SPEAP (Sciences Po Ecole des Arts Politiques) est un programme créé par le philosophe Bruno Latour. Des chercheurs en sciences sociale et des artistes travaillent ensemble sur des problèmes issus « du monde réel » (collectivités, entreprises, …). Leur but est d’essayer de répondre à ces problèmes en sortant des moyens classiques, « en se représentant différemment les problématiques, grâce à l’expertise des personnes que nous réunissons ». Leur travail repose sur des enquêtes puis une réflexion sur le modèle du pragmatisme qui s’attache à étudier les effets pratiques de nos idées.

SPEAP prépare sa 6ème rentrée en janvier. Les élèves, une vingtaine chaque année, ne sont pas des étudiants de Sciences Po mais sont tous des professionnels. L’année 2014-2015 a été exceptionnelle, car tous les étudiants ont travaillés ensemble sur la préparation de la COP21, à l’initiative, notamment, de Laurence Tubiana, professeure à Sciences Po et négociatrice principale représentant la France à la COP 21.  SPEAP et les étudiants de Sciences Po travaillant sur le projet Make It Work ont conjointement organisé le Théâtre des Négociations grâce au partenariat avec le Théâtre des Amandiers qui a bien voulu ouvrir ses portes pour 6 jours au projet.

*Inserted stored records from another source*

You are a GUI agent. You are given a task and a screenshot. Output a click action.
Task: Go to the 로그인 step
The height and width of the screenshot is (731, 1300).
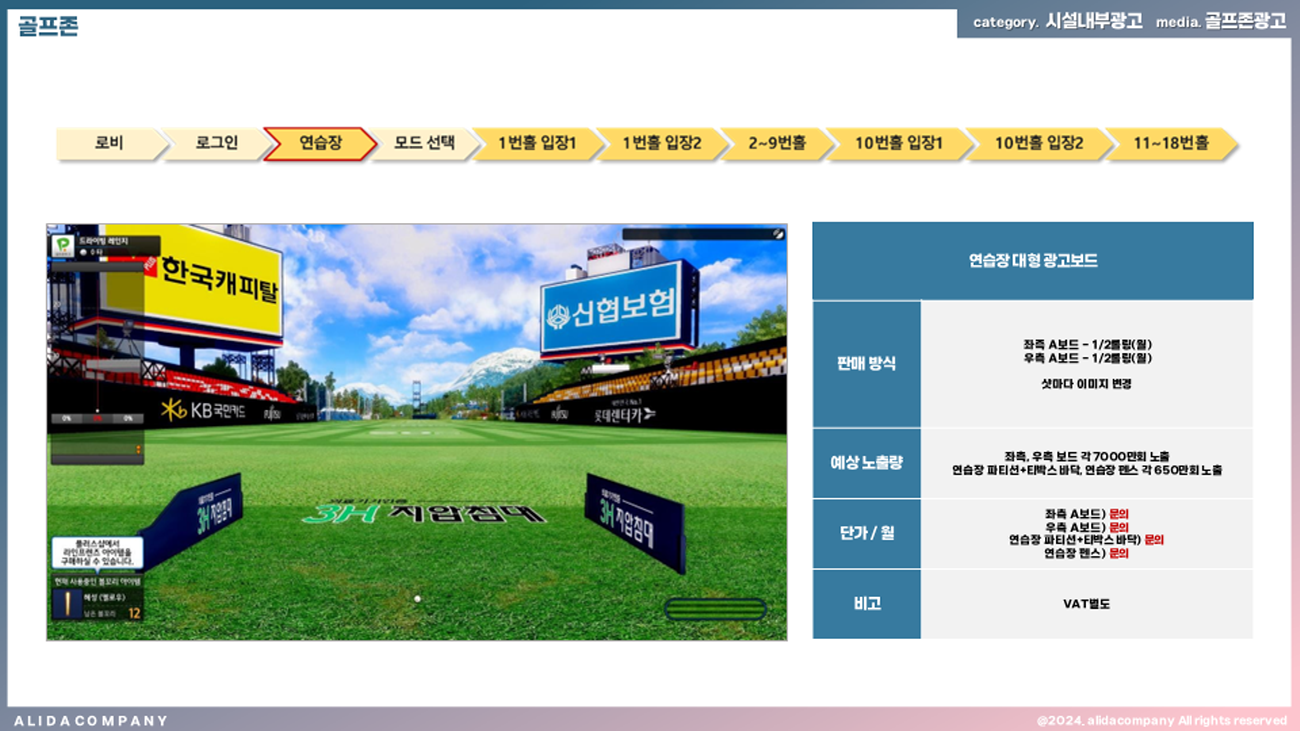click(x=216, y=143)
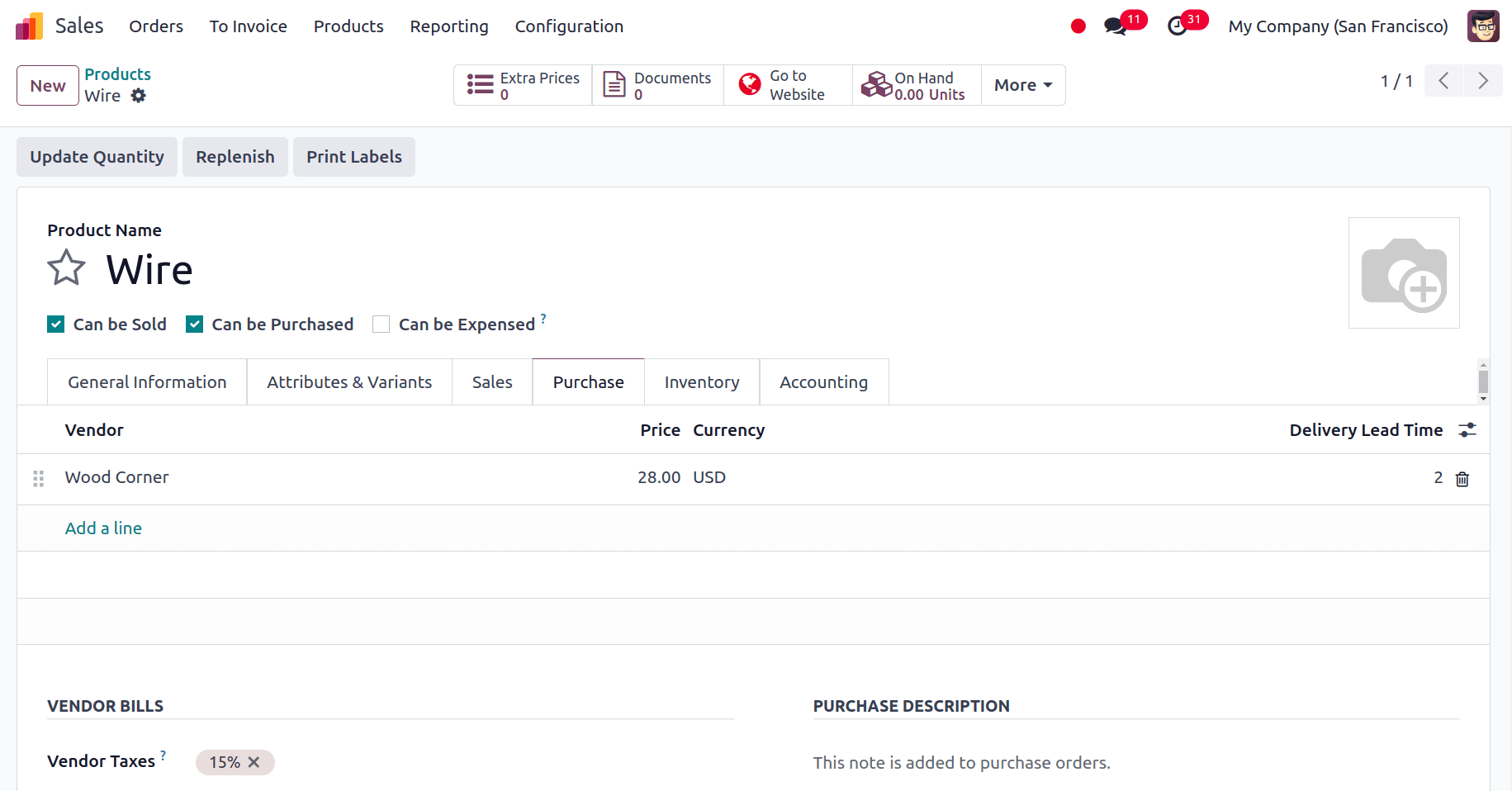Uncheck the Can be Purchased checkbox
Image resolution: width=1512 pixels, height=791 pixels.
195,324
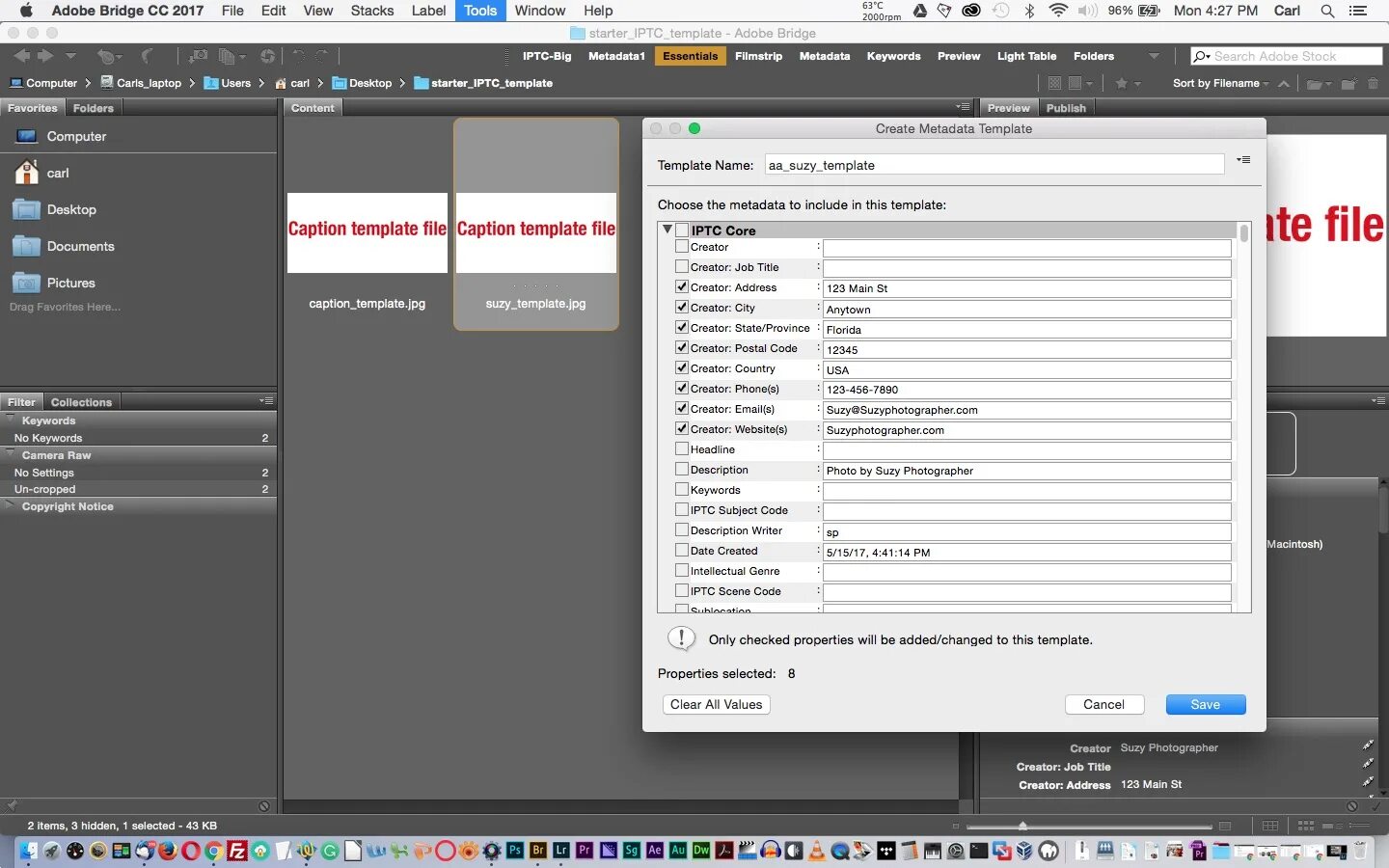Enable the Creator checkbox
The image size is (1389, 868).
680,247
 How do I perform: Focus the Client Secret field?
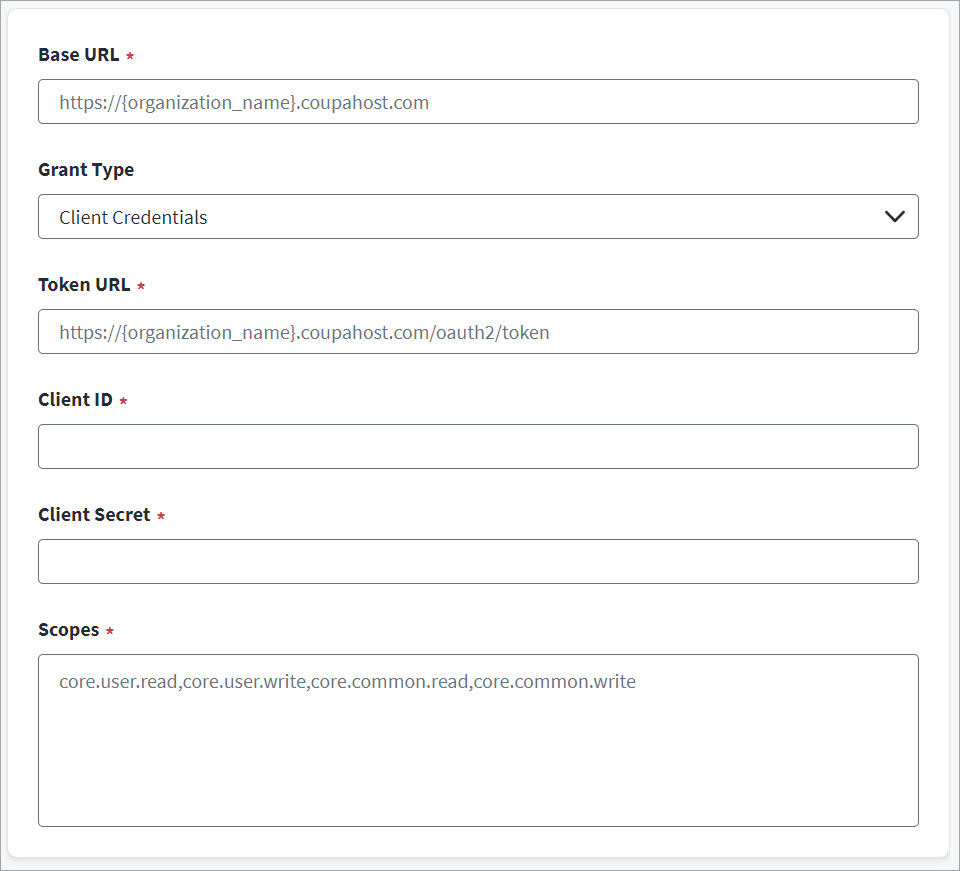coord(478,562)
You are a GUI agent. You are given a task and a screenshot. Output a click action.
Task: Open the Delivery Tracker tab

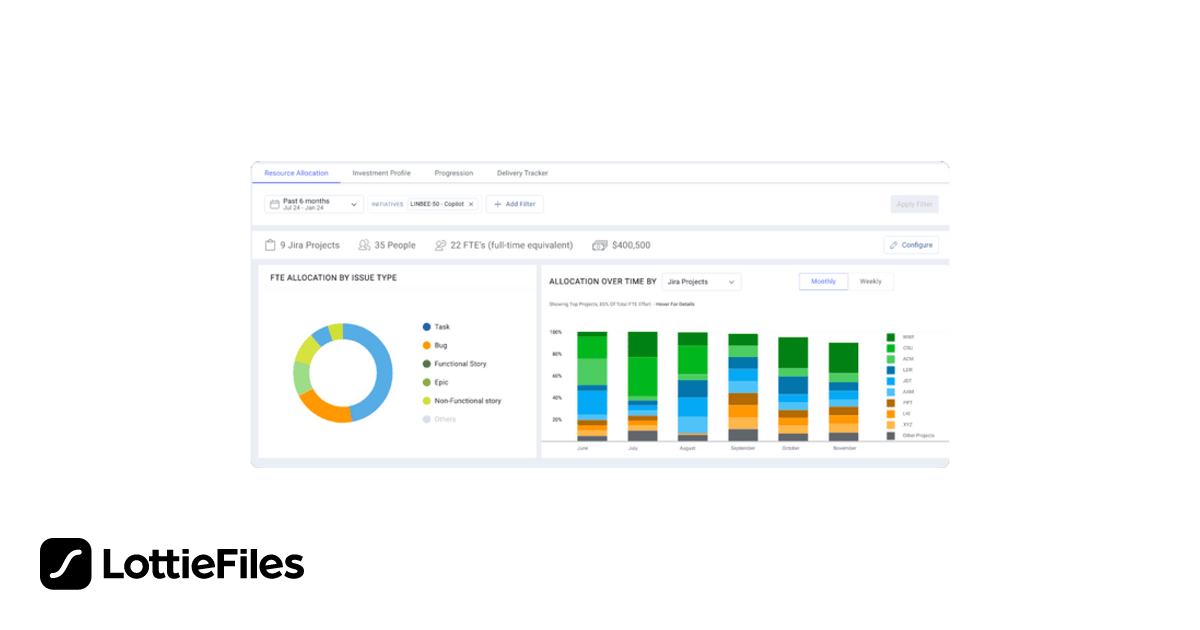[x=522, y=173]
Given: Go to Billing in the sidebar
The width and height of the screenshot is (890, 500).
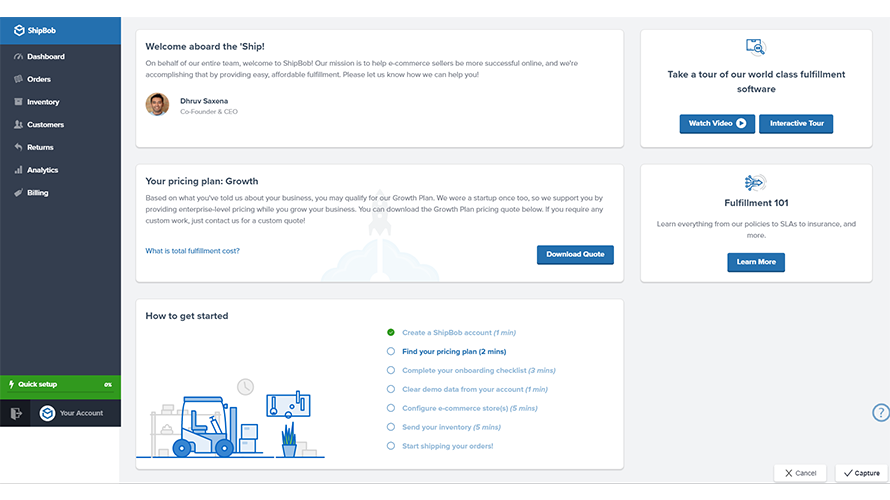Looking at the screenshot, I should coord(37,193).
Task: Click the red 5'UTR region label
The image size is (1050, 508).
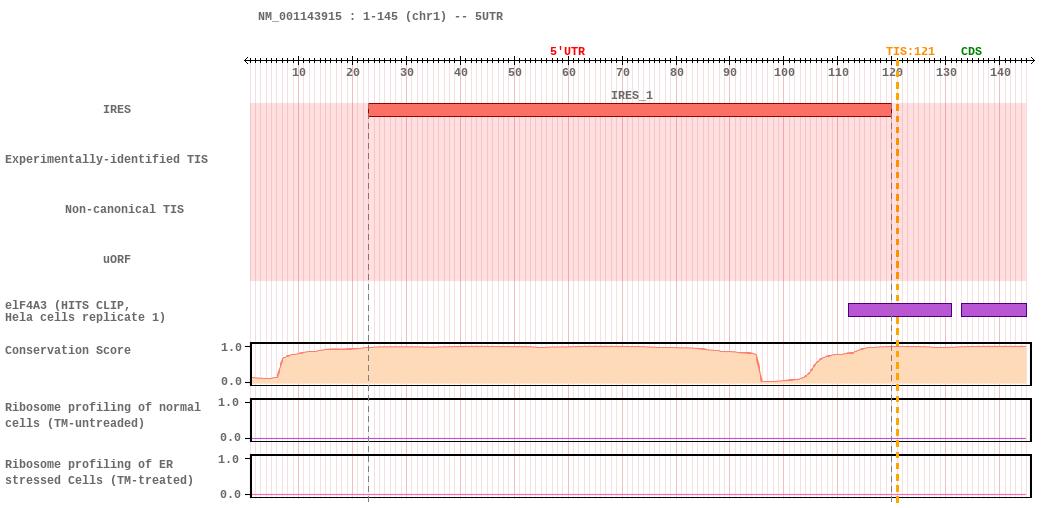Action: pos(567,52)
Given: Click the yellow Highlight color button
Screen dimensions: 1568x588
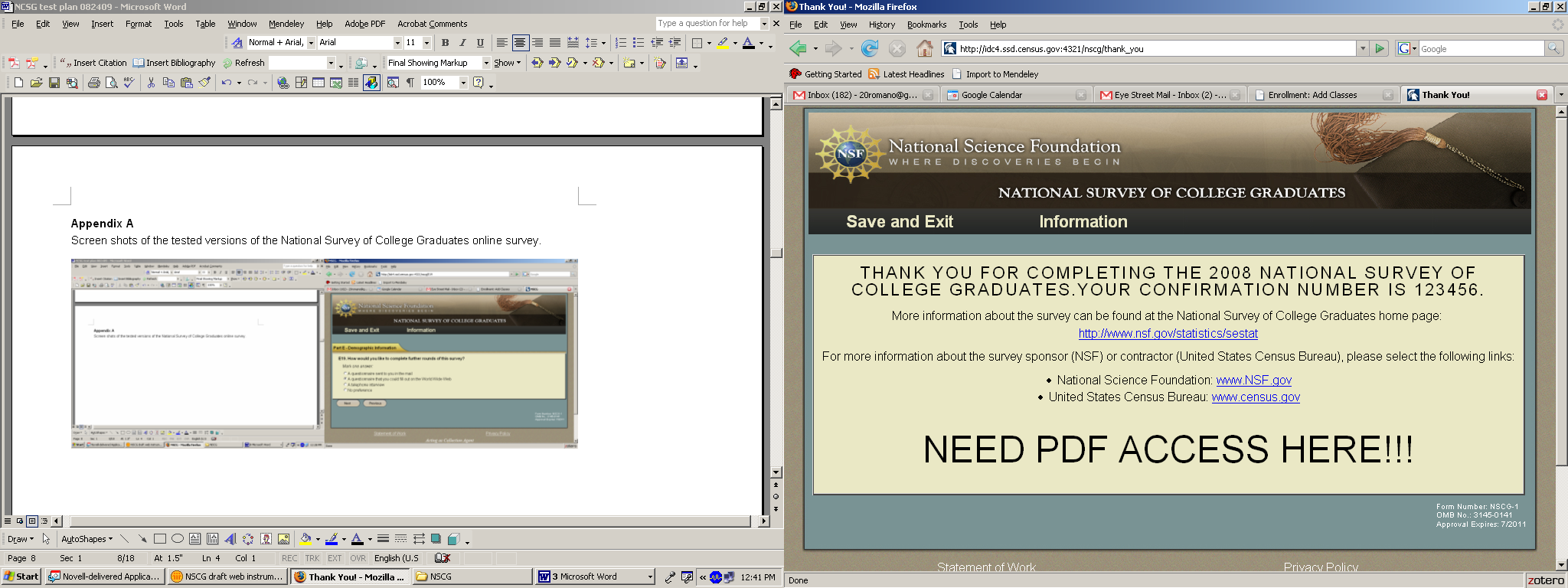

Lors de la semaine, des conférences ouvertes au public abordaient des questions environnementales, dont vous pouvez retrouver les sujets en cliquant ici.

 

Un bilan du Théâtre des négociations ?

« Une expérience exceptionnelle à vivre ». Les étudiants ont vraiment travaillé leurs rôles, et se sont véritablement incarnés en délégués. « Même lors des pauses cafés, ils n’arrêtaient jamais ! ». Au-delà de l’intensité du format, il y a eu des crises durant la simulation : des négociateurs se sont rebellés contre le cadre. « Pour eux, c’était encore trop contraignant. » Ils ont toutefois réussi à trouver un terrain d’entente et trouvé ensemble des solutions qui laissaient de la place aux solutions des « dissidents ». Ces solutions sont des textes rédigés dans un langage rompant avec le langage diplomatique. Cela a permis de faire émerger les contradictions, sans interrompre le processus. Pour les étudiants, c’était l’occasion de faire l’expérience de la politique : « mes intérêts ne sont pas les tiens, mais il faut trouver un espace commun à partir de là ». De plus, le théâtre était entièrement ouvert ouvert au public, ce qui a ajouté une dimension à l’exercice : des étudiants-médiateurs performaient la relation, expliquaient ce qu’il se passait. Cet exercice a produit de nombreuses idées en termes de procédures, de manières de se comporter et aussi d’incarner un débat qui pourront être exploités sur d’autres sujets.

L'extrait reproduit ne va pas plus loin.